In March 2022, a study published in Nature Cancer highlighted Cadherin 17 (CDH17) as an ideal target for chimeric antigen receptor (CAR) T-cell therapy in gastrointestinal tumors (including gastric cancer, pancreatic cancer, and colorectal cancer) and neuroendocrine tumors (NETs). CDH17 swiftly gained attention across major news platforms, providing fresh insights into tumor-associated antigens and the development of safe immunotherapies for solid tumors. Now, after two years, let’s explore the current landscape of immune therapies targeting the CDH17 pathway. But first, let’s delve into the fundamental aspects of CDH17.
1. The structure of CDH17
Cadherin-17 (CDH17), also known as liver-intestine cadherin (LI-cadherin) or human peptide transporter-1 (HPT-1), is a structurally unique member within the cadherin superfamily. Cadherins constitute a superfamily of cell adhesion molecules that rely on Ca2+ and belong to the type I transmembrane protein family. They are all single-pass transmembrane proteins, with their N-terminus located extracellularly.
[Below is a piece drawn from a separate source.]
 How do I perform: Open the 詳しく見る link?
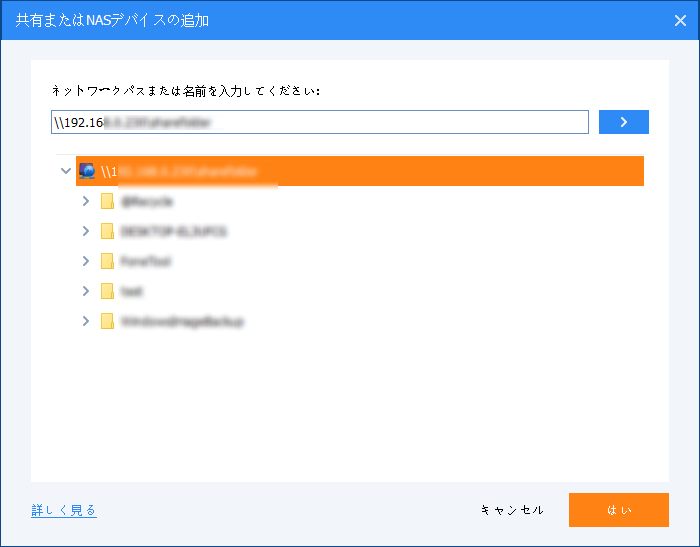tap(64, 510)
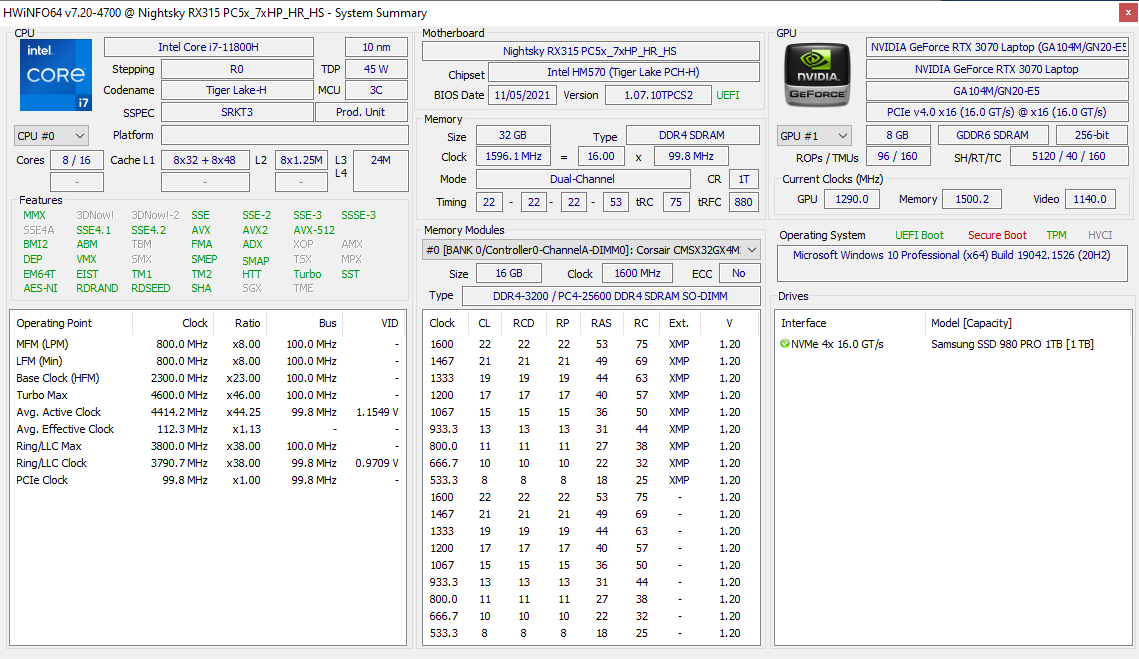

The extracellular domain of cadherins typically consists of multiple repeats, each composed of approximately 110 amino acid modules, collectively referred to as the cadherin extracellular domain (EC). Within this domain, several cadherin-specific motifs are present. Classical cadherins, such as E-cadherin (CDH1), N-cadherin (CDH2), and P-cadherin (CDH3), contain five EC domains in their extracellular region. Their intracellular domain consists of 150-160 amino acids and remains highly conserved.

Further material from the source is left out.